§ Your task: Exactly as they appear below, repeat the lines from the one with "490x671 pixels." through the one with "Task: Click the shuffle", and no others.

▬▬▬▬▬▬

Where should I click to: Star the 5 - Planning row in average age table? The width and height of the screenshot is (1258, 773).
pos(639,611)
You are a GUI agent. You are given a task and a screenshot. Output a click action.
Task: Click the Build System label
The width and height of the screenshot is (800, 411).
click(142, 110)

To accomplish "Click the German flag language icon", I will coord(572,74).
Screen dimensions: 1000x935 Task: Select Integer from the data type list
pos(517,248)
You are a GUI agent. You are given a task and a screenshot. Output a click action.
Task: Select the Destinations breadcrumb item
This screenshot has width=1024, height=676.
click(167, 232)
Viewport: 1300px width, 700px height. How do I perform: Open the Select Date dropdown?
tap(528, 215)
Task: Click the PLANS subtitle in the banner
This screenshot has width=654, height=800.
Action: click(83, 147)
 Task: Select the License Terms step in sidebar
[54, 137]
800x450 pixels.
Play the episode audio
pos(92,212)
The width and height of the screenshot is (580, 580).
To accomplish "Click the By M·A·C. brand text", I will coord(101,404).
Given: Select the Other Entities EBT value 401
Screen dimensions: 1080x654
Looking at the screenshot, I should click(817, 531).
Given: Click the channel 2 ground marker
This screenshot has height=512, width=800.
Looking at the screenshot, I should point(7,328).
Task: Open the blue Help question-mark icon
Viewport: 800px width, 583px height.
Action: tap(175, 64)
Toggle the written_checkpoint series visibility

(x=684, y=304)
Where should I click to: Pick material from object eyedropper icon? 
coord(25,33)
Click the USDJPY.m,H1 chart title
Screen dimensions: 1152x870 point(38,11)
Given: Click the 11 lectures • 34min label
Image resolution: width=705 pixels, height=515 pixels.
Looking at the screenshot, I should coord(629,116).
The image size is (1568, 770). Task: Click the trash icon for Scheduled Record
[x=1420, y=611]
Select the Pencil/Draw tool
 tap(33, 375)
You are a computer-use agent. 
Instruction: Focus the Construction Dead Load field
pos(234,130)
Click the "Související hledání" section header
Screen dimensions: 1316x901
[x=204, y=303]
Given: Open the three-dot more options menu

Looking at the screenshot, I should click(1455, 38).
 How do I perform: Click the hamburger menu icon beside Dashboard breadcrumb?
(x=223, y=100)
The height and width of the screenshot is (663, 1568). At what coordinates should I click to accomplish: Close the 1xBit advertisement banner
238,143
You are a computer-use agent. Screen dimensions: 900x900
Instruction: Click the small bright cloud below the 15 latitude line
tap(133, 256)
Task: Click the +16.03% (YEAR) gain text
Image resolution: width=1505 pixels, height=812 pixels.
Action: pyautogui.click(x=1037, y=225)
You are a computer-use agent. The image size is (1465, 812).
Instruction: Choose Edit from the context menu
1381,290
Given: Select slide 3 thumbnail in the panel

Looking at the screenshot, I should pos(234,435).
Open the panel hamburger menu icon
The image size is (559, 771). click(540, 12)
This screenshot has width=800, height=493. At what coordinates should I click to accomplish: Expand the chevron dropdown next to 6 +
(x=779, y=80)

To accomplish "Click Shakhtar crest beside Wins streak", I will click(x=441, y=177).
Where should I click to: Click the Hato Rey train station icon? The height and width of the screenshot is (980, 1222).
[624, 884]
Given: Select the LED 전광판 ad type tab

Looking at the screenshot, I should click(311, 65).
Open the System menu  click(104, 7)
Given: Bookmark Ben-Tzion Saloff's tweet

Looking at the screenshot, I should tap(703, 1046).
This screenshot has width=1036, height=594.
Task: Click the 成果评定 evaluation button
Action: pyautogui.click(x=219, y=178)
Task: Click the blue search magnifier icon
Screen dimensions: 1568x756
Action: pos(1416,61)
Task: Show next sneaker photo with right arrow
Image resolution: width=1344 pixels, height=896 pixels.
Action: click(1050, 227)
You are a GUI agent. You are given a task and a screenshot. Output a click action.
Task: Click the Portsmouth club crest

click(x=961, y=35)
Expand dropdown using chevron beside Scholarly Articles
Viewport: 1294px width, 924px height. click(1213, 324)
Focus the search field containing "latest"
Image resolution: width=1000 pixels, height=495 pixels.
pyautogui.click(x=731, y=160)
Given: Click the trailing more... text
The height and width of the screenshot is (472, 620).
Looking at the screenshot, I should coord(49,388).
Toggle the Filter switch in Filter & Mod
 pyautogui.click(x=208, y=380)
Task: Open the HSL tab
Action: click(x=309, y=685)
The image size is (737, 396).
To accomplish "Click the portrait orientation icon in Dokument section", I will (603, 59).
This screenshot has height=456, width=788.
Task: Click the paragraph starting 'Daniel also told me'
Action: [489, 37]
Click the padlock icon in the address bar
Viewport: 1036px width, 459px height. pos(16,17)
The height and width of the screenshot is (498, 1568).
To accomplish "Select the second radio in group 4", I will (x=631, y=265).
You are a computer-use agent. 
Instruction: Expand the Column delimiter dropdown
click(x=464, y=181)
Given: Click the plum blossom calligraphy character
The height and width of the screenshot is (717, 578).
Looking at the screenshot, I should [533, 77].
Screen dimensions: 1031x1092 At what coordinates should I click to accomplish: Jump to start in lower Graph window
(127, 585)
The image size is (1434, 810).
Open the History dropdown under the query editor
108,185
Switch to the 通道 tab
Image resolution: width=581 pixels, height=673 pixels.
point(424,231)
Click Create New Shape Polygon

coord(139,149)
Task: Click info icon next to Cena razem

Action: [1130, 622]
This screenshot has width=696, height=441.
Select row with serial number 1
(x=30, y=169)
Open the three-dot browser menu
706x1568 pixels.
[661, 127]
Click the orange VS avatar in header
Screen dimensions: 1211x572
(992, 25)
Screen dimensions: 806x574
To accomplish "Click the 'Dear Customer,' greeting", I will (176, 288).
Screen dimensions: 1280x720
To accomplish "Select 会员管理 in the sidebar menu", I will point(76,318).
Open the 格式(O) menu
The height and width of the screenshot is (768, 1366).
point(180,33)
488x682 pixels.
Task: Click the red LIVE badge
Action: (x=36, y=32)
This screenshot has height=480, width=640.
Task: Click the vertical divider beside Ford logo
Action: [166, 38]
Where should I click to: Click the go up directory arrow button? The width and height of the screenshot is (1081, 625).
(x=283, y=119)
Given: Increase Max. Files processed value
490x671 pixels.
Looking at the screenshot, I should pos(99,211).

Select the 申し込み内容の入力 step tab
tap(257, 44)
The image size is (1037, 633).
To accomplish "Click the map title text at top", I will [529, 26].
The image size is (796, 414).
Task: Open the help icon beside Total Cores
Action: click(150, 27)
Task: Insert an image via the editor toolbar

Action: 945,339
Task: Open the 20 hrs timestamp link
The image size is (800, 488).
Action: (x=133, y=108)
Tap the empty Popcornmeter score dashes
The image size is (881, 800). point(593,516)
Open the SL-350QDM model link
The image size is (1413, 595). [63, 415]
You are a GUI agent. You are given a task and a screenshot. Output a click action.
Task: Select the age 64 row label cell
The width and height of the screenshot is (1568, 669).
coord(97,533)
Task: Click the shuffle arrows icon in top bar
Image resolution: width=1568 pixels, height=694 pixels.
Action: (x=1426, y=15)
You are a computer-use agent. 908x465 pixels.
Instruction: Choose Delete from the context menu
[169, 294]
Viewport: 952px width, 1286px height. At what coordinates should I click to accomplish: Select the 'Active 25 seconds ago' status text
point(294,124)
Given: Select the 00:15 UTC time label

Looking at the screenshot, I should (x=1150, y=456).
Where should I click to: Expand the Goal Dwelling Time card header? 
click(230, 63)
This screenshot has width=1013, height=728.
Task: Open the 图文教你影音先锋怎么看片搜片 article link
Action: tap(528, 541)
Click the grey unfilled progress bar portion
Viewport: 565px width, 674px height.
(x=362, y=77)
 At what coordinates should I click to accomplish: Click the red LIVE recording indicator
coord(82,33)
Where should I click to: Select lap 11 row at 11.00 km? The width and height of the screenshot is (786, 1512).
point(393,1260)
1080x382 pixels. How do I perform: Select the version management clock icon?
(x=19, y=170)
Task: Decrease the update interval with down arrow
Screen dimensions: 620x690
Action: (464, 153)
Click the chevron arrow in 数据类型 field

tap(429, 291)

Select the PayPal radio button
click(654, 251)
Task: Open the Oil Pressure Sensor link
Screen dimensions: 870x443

▬▬▬▬▬▬

§ Answer to the exercise:
490x671 pixels.
Looking at the screenshot, I should pos(99,211).

Select the 申し込み内容の入力 step tab
tap(257, 44)
The image size is (1037, 633).
To accomplish "Click the map title text at top", I will [529, 26].
The image size is (796, 414).
Task: Open the help icon beside Total Cores
Action: click(150, 27)
Task: Insert an image via the editor toolbar

Action: 945,339
Task: Open the 20 hrs timestamp link
The image size is (800, 488).
Action: (x=133, y=108)
Tap the empty Popcornmeter score dashes
The image size is (881, 800). point(593,516)
Open the SL-350QDM model link
The image size is (1413, 595). [63, 415]
You are a GUI agent. You are given a task and a screenshot. Output a click action.
Task: Select the age 64 row label cell
The width and height of the screenshot is (1568, 669).
coord(97,533)
Task: Click the shuffle arrows icon in top bar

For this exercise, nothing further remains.